When we got back to the hotel last night, we reconnected with five intrepid members of our Dental team who had spent the day on the island of La Gonave seeing and treating Haitians who live there but have no access to care. In fact, not one of the 300,000+ residents there has access to care as there’s no dentist on the island at all! Needless to say, they were busy but had a very productive and smooth-running day. Congrats and thanks to Rick, Iris, Ed, Andrew and Sonia.
This morning we left the hotel at 6:30 as the full group of us returned to Jerusalem to finish what we started yesterday. As we arrived, we were greeted by a huge but orderly group of over 200. They were anxious to get started but were understanding and patient (pardon the pun) as we set up for another full clinic day here.
- A 60-year-old man with a nail inadvertently driven through his finger leaving a gaping wound that became severely infected. His wound was cleaned and redressed before an antibiotics injection and follow up oral antibiotics were given.
- A 36-year-old man hobbling around on crutches and a surgically implanted external leg brace to assist in the healing of a badly broken femur. It’s how it became broken that’s shocking. He was held up at gunpoint on his way home from work. The perpetrator stole his motorcycle and he ended up being shot in the thigh.
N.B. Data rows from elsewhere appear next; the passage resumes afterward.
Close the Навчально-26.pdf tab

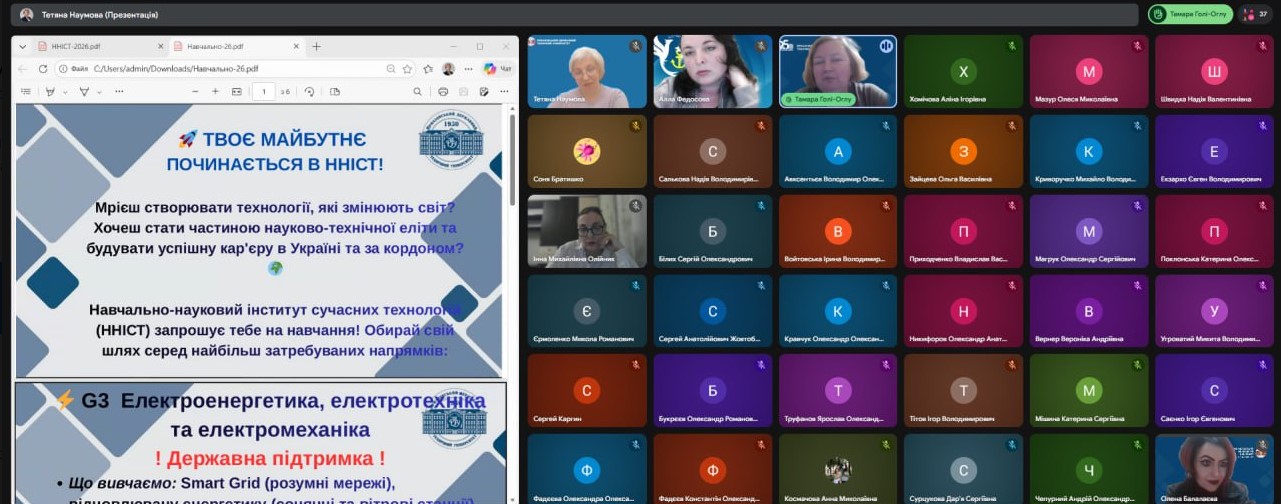tap(297, 47)
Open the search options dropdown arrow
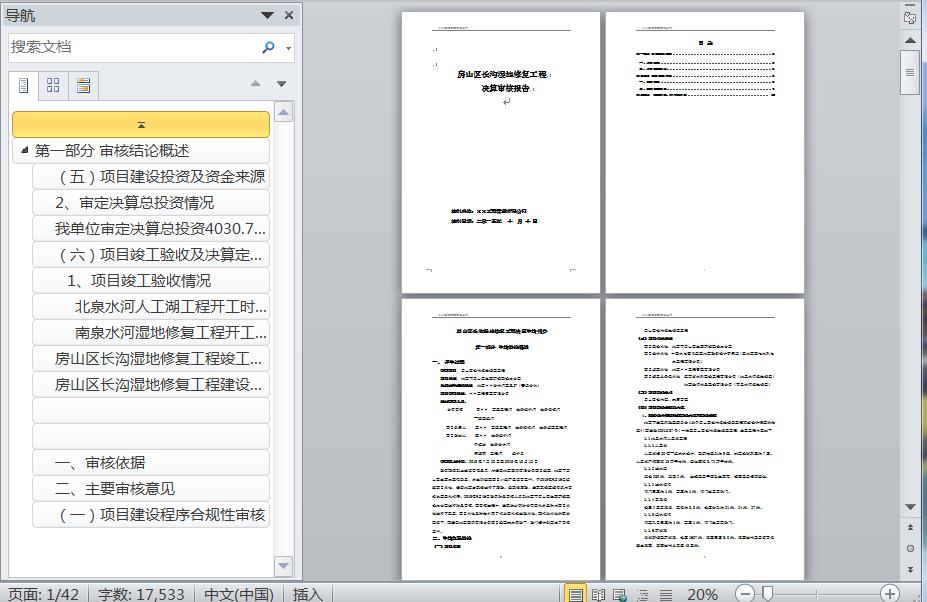Image resolution: width=927 pixels, height=602 pixels. 289,48
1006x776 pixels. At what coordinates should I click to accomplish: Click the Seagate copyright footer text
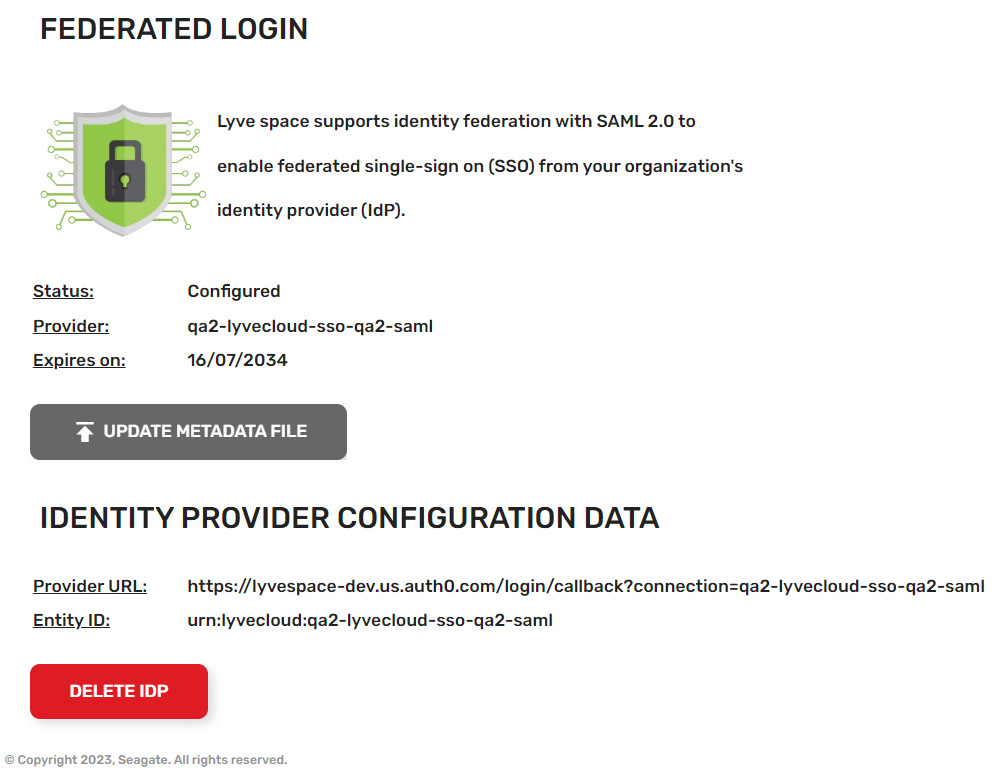click(146, 760)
It will be nine months before the fracture is healed and the supporting brace is removed. In the meantime, he has no job and no prospects of employment upon his return to good health. He has a wife and two daughters and he has no idea how they’ll survive.
- A 22-day-old baby who was clearly very sick. She was floppy, listless, eyes only half open, if at all, extremely dehydrated and suffering from a systemic staph infection. It’s the kind of case that, if seen in Toronto, would result in immediate admission to the ICU at Sick Kids Hospital. It turns out that her mother had been feeding her nothing but flour and water since birth (she’d had trouble breastfeeding so she stopped). This is the kind of situation in which the Speroway team really shines. We immediately arranged transportation to the hospital, and educated the mother as best we could on how to feed and parent her infant (although we fear it may be too late). The trouble is that a hospital stay will cost money in a country with no insured healthcare. So among the team members, we kicked in about $500 and gave it to the community leader who was driving them to the hospital. We’ll never know if the child survives, but we feel as if we made a difference.
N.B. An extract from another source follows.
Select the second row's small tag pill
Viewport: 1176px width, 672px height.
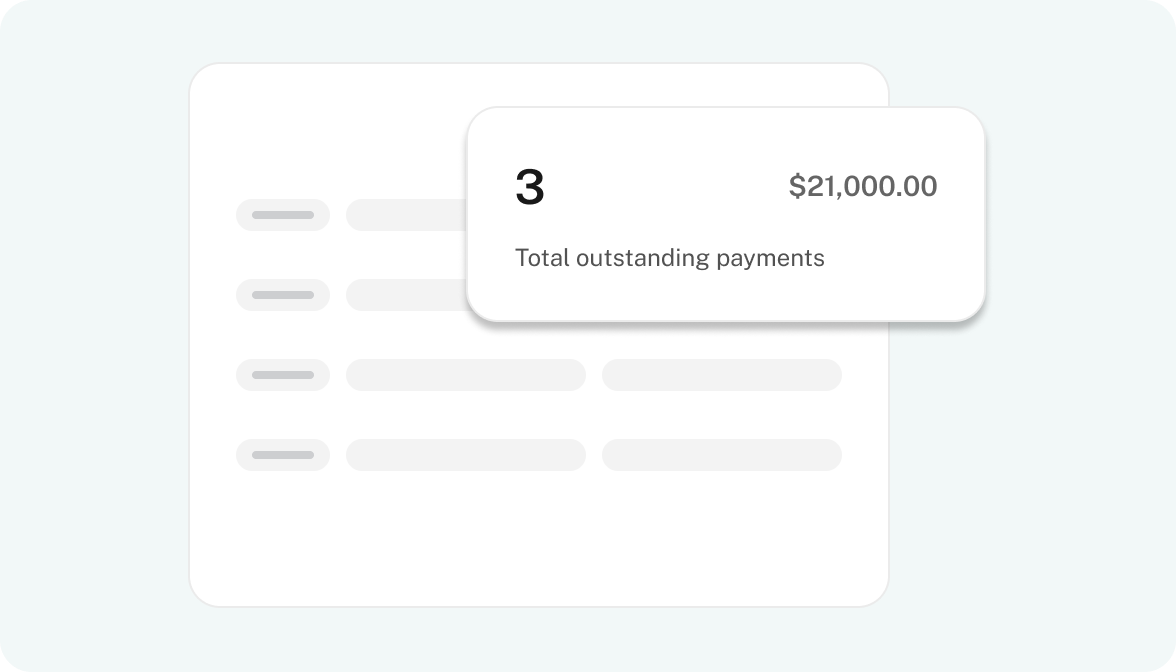(283, 295)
- An 82-year-old women suffering from asthma needed a puffer. Administering the medicine is a real challenge for young and old alike. Using an Aerochamber is typically recommended (a cylinder-like plastic device that facilitates the delivery of the medicine). The problem is that we didn’t have any Aerochambers. That didn’t stop Laurie, our Paramedic from Peterborough. She brilliantly fashioned one out of an empty water bottle – and it worked remarkably well!
Today we funded lunch at the school we support here in Jerusalem. Around midday, we all took a break and helped serve 150 kids and 21 teachers. It was a nice departure from the clinic environment and the entire team loved engaging with these amazing kids.
By the end of the day, we were feeling pretty great about our week here in Haiti. We fly home tomorrow but it’s safe to say we’ll be back. Special thanks to Jack and his crack dental team, to Chris and the hardworking Pharmacy crew, to Tony and the best Medics ever, to Paul, Steve, Heather and Jason, our logistics and traffic management group and especially to the President of Speroway, Ken Forbes who pulled this all together for us. The truth is that everyone plays a role and this week, you all played yours brilliantly.
PS: Chris, our Pharmacy lead, added up the numbers this evening and announced during our closing dinner that in the first ten years of Speroway Medical/Dental Clinic trips, we’ve assessed and treated over 50,000 patients! Amazing!